Lord Bingham, the former Lord Chief Justice and one of our great judges, once said that the rule of law is “the nearest we are likely to approach to a universal secular religion”.
The importance of a strong, vibrant justice system to a secure society and a growing economy remains widely acknowledged. Yet five years of repeated attacks on its very principles have left many facing a crisis of faith.
Now, with the Ministry of Justice an unprotected department and cuts of up to 40 per cent coming down the tracks, it is worth pausing to consider the current state of our justice system.
Sadly, wherever we look, there is cause for concern.
An independent judiciary and adequate protection of fundamental rights are core tenets of the rule of law.
On the first, the new Justice Secretary Michael Gove has offered warm words, praising the world class reputation of our judges and the need to insulate them from politics. However, many on the bench are concerned with the deterioration of our justice system and the contempt often shown by the government for the judiciary. We must ensure that we continue to be able to recruit and retain the best judges, while seeking to increase diversity.
On the second, the very fact that Michael Gove is arguing for repeal of the Human Rights Act and dithering with the idea of leaving the European Convention on Human Rights suggest at best a misunderstanding and at worse a neglect of his position as Lord Chancellor.
While these are serious enough concerns, there is another aspect of the government’s failure, which despite having disastrous impacts, has been much neglected – the increasing collapse of the justice system as a protector of anyone other than the wealthy and powerful.
Gove, in one of his first speeches in the role, acknowledged it as his “mission” to make the case for the rule of law and decried our “two-nation” justice system. The one nation lens, now much bandied about by the Conservatives, is the right one through which to look at reform.
Yet behind the rhetoric and apparent change of tone is the fact that much of division that the Lord Chancellor decries is the consequence of his predecessors’ policies and the impact is only getting worse.
A functioning justice system is one that affords protection to people’s basic rights and ensures that all those who need it have access to both the courts and legal advice. Indeed, it was Bingham – again – who said that “denial of legal protection to the poor litigant who cannot afford to pay is one enemy of the rule of law”.
To do so means protecting the right of the individual against the State, which includes a usable means of challenging the actions of the Executive, in particular proper access to the remedy of judicial review.
It means ensuring that those who commit a crime are brought to justice.
And it means making sure that individuals are able to enforce their rights against each other, whether that is someone’s right against a partner who abuses them or fails to make appropriate arrangements for a child, an employee’s right against the employer who unfairly dismisses them, or the small business owner’s right to be paid on time.
Increasingly, however, vulnerable people are being left without protection. The level playing field is wiling away and exercising one’s legal rights is becoming the preserve of the few.
It is clear already that far fewer people are accessing either legal help – where people receive advice and assistance about a problem– or representation. In the year after the Coalition’s reforms were introduced, the number of civil cases granted funding for representation and/or legal help dropped by almost two-thirds and has not recovered since.
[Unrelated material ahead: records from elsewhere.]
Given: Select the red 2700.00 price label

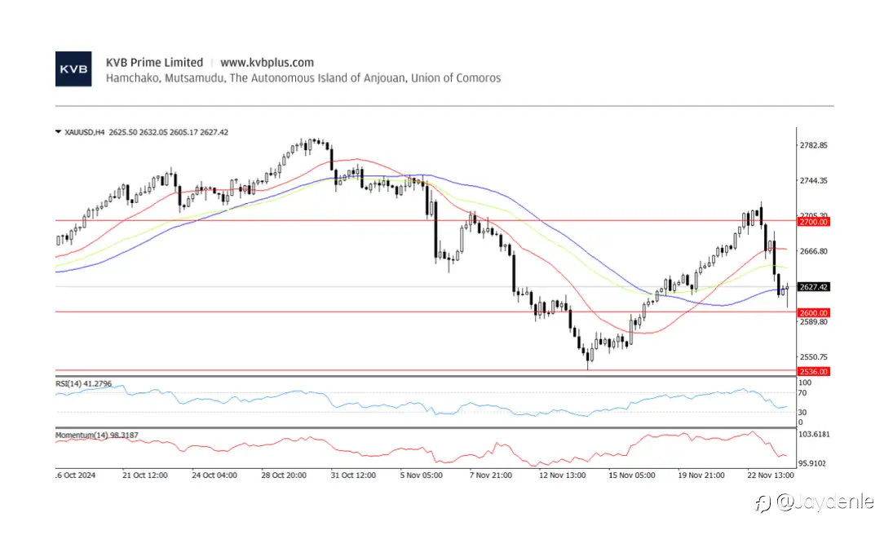Looking at the screenshot, I should point(814,222).
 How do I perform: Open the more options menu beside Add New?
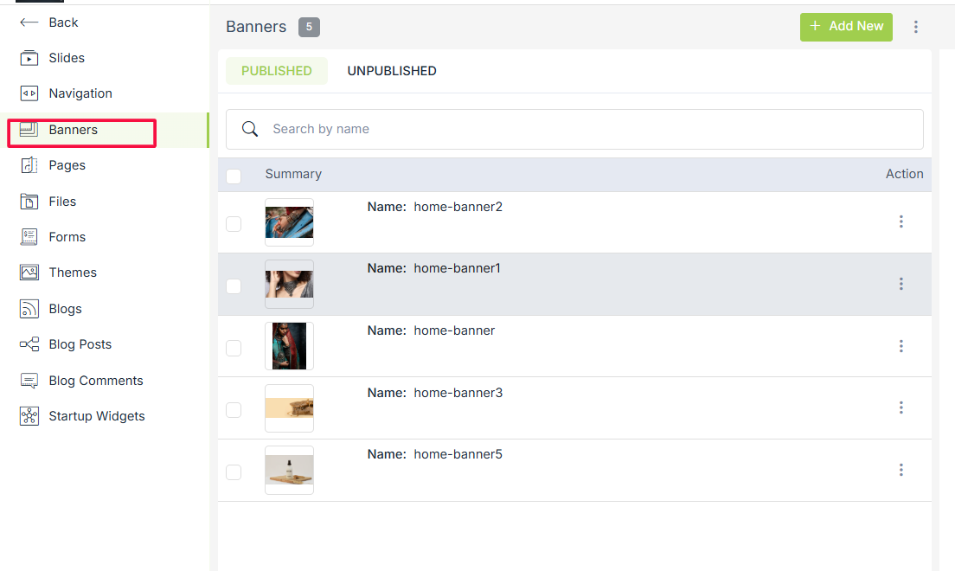pyautogui.click(x=916, y=27)
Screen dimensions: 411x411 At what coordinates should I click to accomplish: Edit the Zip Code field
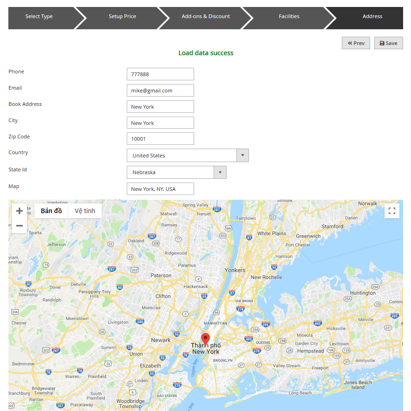[x=160, y=139]
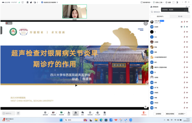Screen dimensions: 192x123
Task: Click the 全体静音 mute all button
Action: pos(158,114)
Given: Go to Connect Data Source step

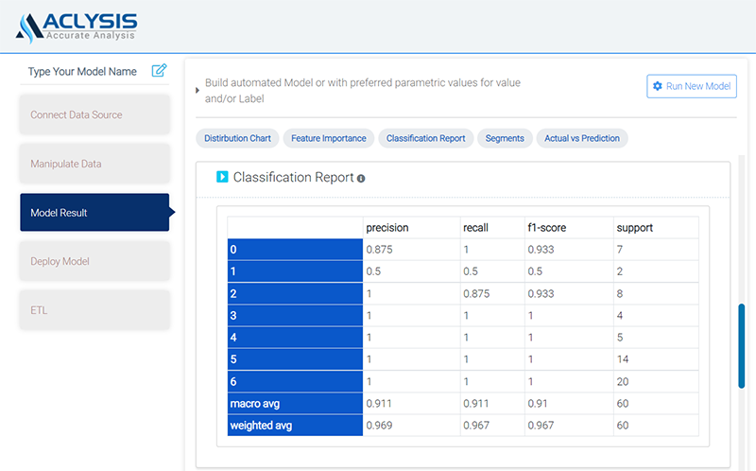Looking at the screenshot, I should (x=95, y=115).
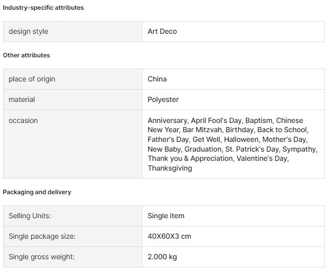Image resolution: width=328 pixels, height=271 pixels.
Task: Select the Selling Units label
Action: (x=30, y=216)
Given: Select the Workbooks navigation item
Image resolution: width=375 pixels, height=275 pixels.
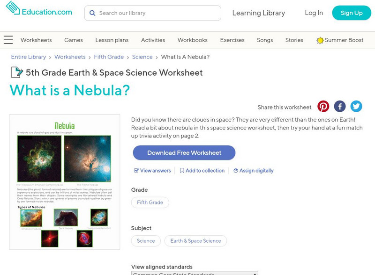Looking at the screenshot, I should (x=192, y=40).
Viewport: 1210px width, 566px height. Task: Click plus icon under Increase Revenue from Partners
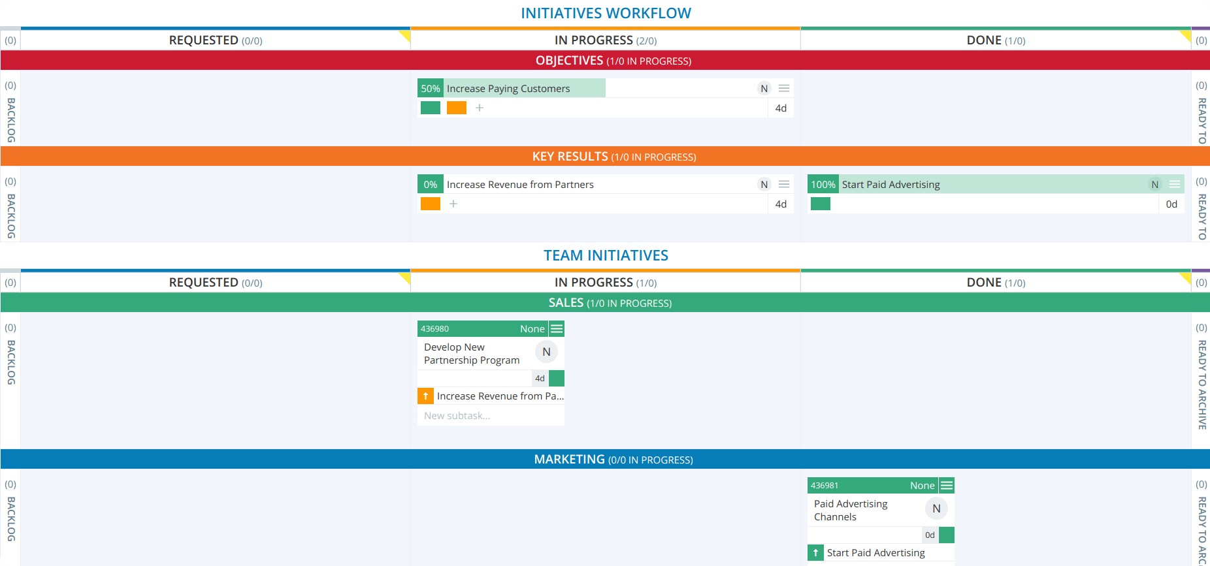click(453, 204)
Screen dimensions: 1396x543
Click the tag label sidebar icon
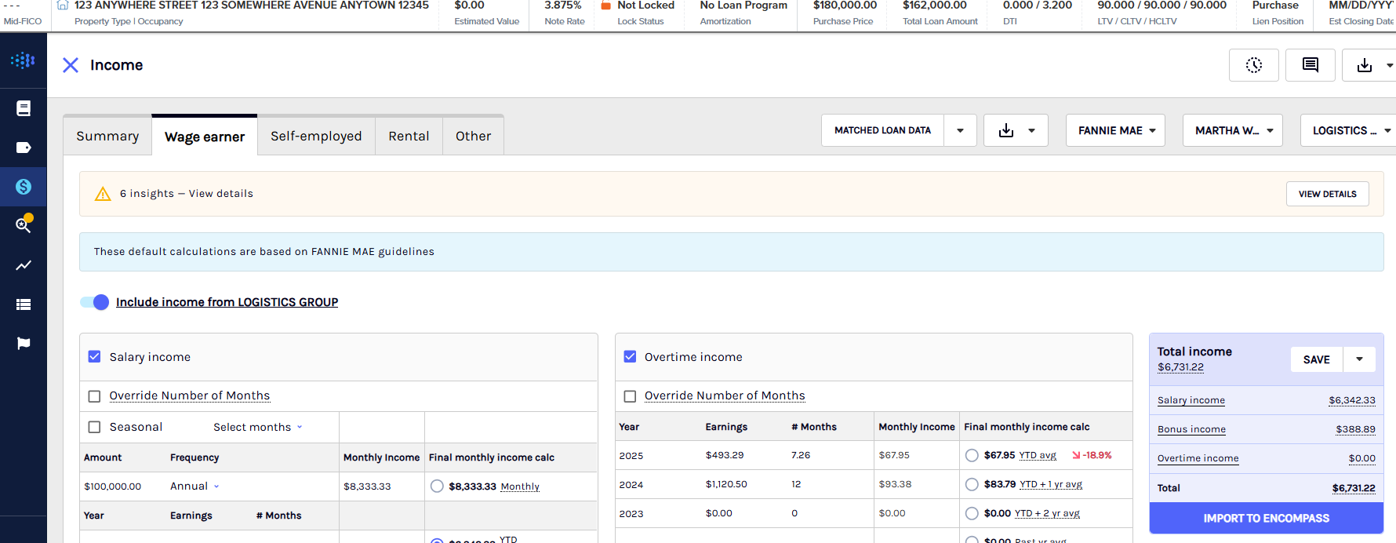tap(24, 148)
Family and social welfare law are some of the most affected areas, with drops of 60 per cent and close to 80 per cent respectively.
In just over two years, ten Law Centres have closed. Many which remain open have to either refuse work or lose money, as they simply do not have the funding.
Hundreds of thousands of people who previously would have received legal advice no longer do.In consequence any legal rights they may have offer no protection.
And this has devastating effects on their lives.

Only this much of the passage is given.